The union bound, also known as Boole's inequality, may appear deceptively simple. It states that the probability of at least one of several events occurring is at most the sum of their individual probabilities. Yet this elementary observation is the cornerstone upon which the entire edifice of statistical learning theory is constructed.
In this page, we embark on a rigorous exploration of the union bound. We will derive it from first principles, understand its geometric and probabilistic intuitions, and see how it enables us to transform statements about individual hypotheses into statements about entire hypothesis classes. This transition—from reasoning about a single function to reasoning about families of functions—is precisely what makes learning theory possible.

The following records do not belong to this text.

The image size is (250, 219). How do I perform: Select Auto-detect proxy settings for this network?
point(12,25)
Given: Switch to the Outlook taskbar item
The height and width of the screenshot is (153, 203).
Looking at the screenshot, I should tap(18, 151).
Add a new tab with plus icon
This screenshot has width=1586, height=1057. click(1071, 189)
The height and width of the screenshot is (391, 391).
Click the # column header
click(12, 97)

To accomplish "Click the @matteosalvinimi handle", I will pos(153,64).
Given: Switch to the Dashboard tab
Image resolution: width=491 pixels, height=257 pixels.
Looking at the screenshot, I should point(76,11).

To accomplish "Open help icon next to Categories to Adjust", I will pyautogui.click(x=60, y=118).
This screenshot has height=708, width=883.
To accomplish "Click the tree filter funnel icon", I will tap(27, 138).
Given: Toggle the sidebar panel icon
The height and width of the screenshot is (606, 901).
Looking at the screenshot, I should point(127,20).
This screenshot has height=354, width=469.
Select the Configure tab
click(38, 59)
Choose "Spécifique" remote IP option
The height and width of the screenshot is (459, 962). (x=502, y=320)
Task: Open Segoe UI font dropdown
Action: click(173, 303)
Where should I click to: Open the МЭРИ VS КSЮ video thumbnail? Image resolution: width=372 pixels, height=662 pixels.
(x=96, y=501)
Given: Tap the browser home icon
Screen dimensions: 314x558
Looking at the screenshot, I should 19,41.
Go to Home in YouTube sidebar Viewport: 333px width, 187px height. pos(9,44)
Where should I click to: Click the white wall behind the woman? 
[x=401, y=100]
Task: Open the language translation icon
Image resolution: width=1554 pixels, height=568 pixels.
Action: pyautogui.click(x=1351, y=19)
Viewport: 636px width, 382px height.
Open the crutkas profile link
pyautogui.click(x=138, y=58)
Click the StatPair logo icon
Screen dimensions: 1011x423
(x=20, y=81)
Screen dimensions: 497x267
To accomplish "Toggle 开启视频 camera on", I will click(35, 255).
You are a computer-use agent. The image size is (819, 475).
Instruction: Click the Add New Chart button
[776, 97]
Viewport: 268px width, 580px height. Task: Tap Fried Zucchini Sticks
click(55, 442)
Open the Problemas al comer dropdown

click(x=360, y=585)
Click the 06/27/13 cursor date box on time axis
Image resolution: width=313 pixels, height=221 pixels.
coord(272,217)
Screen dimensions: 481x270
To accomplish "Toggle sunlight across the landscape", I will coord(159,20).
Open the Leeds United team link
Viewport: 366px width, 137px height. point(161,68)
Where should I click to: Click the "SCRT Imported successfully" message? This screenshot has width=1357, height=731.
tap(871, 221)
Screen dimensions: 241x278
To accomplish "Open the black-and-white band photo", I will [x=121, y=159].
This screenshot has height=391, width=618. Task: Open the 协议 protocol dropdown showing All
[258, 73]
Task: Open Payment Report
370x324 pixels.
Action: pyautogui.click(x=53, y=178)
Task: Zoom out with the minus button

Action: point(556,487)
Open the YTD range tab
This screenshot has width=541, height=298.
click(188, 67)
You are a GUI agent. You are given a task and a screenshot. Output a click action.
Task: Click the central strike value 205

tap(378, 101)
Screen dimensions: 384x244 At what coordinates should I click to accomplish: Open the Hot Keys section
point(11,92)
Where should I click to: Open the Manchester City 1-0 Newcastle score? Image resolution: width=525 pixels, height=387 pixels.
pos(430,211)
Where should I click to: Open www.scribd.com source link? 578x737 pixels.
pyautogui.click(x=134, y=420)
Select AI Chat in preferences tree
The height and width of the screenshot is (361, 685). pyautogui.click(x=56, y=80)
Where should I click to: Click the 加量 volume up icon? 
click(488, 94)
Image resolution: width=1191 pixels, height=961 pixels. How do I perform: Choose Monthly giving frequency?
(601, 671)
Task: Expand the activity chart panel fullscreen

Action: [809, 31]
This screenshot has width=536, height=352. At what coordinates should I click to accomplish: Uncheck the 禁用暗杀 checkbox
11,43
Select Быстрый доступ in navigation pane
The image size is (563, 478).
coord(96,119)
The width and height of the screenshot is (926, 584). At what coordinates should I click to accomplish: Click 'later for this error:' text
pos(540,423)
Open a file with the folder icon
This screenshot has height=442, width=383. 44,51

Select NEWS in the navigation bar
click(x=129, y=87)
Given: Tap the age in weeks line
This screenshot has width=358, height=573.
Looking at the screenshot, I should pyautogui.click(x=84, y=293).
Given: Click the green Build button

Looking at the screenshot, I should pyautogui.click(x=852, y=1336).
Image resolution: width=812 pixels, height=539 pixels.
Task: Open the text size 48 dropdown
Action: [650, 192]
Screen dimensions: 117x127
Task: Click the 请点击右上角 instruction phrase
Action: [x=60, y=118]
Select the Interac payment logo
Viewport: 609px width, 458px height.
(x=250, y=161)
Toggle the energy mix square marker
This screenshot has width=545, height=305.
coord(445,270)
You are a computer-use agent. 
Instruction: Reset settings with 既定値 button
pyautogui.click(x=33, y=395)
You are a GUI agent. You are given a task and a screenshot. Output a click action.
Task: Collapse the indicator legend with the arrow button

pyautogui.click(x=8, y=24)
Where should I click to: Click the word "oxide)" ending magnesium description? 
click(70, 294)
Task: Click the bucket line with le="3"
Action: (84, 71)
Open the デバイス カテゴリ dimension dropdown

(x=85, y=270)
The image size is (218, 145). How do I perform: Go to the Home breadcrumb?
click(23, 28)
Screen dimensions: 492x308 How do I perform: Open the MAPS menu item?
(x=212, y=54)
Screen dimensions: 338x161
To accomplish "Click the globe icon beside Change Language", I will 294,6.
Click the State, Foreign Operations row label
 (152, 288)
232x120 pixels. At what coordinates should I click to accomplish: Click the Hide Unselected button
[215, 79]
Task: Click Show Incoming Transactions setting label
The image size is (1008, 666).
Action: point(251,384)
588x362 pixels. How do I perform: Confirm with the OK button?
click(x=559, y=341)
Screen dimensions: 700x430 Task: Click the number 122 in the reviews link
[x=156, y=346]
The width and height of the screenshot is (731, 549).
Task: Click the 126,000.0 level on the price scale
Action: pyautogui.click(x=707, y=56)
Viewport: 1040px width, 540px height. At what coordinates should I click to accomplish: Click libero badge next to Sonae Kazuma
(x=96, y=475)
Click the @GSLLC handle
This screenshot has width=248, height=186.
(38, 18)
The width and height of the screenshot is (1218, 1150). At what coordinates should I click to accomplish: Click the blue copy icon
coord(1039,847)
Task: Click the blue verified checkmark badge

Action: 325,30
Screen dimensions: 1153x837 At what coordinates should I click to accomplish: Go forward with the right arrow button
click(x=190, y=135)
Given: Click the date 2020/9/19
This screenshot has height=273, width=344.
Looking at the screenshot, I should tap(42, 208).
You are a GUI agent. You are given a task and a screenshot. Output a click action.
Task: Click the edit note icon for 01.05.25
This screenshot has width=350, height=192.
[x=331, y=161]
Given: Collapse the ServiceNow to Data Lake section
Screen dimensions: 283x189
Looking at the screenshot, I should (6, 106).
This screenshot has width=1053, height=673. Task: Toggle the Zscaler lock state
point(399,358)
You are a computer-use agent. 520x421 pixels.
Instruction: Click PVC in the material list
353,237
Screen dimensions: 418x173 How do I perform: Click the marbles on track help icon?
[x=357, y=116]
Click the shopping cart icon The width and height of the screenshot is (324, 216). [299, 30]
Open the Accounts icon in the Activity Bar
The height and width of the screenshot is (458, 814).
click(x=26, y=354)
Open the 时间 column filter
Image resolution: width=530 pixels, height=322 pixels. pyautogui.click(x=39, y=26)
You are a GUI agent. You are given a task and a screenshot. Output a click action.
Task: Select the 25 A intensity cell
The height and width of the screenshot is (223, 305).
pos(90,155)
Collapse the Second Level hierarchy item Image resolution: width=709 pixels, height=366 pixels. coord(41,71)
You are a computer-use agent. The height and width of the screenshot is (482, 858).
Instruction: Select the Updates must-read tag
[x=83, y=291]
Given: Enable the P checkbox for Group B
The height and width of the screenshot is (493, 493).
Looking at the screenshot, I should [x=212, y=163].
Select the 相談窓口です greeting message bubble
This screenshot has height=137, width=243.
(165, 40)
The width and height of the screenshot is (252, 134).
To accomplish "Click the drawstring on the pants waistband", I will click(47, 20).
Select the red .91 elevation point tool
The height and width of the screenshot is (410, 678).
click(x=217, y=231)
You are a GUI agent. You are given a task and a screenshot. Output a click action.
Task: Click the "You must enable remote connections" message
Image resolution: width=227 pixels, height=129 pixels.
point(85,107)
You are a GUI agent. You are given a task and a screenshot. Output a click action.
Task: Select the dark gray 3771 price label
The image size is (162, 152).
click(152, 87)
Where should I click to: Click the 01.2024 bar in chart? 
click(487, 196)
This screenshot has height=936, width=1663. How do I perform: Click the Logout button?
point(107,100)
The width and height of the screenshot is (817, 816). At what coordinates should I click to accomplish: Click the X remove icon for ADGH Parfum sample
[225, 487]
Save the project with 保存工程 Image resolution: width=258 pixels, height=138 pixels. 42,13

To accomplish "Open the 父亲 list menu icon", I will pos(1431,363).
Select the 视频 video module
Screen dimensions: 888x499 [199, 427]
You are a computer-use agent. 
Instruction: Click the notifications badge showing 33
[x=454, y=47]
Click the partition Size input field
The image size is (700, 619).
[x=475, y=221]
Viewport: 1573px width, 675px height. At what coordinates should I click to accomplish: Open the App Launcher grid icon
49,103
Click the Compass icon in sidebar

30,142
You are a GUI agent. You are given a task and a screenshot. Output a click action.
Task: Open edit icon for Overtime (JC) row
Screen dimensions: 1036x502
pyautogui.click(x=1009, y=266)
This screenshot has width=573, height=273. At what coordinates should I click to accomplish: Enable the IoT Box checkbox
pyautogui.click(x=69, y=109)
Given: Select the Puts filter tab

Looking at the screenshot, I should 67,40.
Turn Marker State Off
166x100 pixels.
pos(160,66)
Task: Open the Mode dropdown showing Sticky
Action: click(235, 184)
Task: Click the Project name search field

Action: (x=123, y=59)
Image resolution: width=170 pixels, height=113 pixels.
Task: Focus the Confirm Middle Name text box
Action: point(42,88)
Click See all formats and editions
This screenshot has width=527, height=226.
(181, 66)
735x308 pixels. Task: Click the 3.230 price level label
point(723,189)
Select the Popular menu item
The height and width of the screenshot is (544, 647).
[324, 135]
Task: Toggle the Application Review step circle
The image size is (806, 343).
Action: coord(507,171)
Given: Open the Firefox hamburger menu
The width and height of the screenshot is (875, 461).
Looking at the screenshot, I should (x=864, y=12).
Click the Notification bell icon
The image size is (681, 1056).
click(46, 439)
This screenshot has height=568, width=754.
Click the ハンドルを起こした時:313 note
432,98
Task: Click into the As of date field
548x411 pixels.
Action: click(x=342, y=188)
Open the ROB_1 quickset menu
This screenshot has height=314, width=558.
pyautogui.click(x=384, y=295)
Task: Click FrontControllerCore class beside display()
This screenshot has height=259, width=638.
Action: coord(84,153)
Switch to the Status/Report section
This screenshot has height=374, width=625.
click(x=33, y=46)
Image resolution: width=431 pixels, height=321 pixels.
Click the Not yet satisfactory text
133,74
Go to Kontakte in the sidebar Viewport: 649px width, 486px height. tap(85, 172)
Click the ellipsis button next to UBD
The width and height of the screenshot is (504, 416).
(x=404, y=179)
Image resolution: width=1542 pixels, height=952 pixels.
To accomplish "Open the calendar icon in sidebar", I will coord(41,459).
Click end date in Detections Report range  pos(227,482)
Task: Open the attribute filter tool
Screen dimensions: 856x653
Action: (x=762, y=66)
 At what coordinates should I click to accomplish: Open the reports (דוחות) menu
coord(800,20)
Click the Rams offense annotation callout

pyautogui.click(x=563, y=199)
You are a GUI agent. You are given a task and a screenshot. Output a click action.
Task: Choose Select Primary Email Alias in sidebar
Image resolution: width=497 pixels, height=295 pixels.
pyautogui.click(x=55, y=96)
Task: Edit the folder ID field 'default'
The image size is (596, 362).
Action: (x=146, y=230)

By the end of this page, you will: (1) Understand the union bound and its proof from foundational probability axioms; (2) Grasp the probabilistic intuition behind 'bad event' analysis in learning theory; (3) See how the union bound enables generalization guarantees for finite hypothesis classes; (4) Appreciate why the union bound is both fundamental and insufficient, motivating more sophisticated tools; (5) Apply the union bound to derive your first sample complexity result.
Let us begin with the precise mathematical statement of the union bound, building from the foundational axioms of probability theory.
Definition (Union Bound / Boole's Inequality): Let $(\Omega, \mathcal{F}, \mathbb{P})$ be a probability space, and let $A_1, A_2, \ldots, A_n$ be a finite collection of events in $\mathcal{F}$. Then:
$$\mathbb{P}\left(\bigcup_{i=1}^{n} A_i\right) \leq \sum_{i=1}^{n} \mathbb{P}(A_i)$$
For countably infinite collections ${A_i}_{i=1}^{\infty}$:
$$\mathbb{P}\left(\bigcup_{i=1}^{\infty} A_i\right) \leq \sum_{i=1}^{\infty} \mathbb{P}(A_i)$$
This inequality holds with equality if and only if the events are mutually exclusive (i.e., $A_i \cap A_j = \emptyset$ for all $i \neq j$), in which case it reduces to the third Kolmogorov axiom of probability.
The inequality arises because events may overlap. When we sum individual probabilities, we count overlapping regions multiple times. The union bound essentially tells us that naive counting (ignoring overlaps) gives an upper bound. This 'pessimistic' counting is precisely what makes the bound useful—it's always safe, never optimistic.
Equivalent Formulations:
The union bound admits several equivalent formulations that prove useful in different contexts:
1. Complementary Form: For events $A_1, \ldots, A_n$, define the complement events $B_i = A_i^c$. Then:
$$\mathbb{P}\left(\bigcap_{i=1}^{n} B_i\right) \geq 1 - \sum_{i=1}^{n} \mathbb{P}(A_i)$$
This form is crucial in learning theory: if each $A_i$ represents a 'bad event' (e.g., hypothesis $h_i$ has large generalization error), then $\bigcap_i B_i$ represents 'all good events occur simultaneously.'
2. Failure Probability Form: If $\mathbb{P}(A_i) \leq \delta_i$ for each $i$, then:
$$\mathbb{P}\left(\bigcup_{i=1}^{n} A_i\right) \leq \sum_{i=1}^{n} \delta_i$$
Setting $\delta_i = \delta/n$ for all $i$ ensures the total failure probability is at most $\delta$. This 'budget allocation' is fundamental to uniform convergence arguments.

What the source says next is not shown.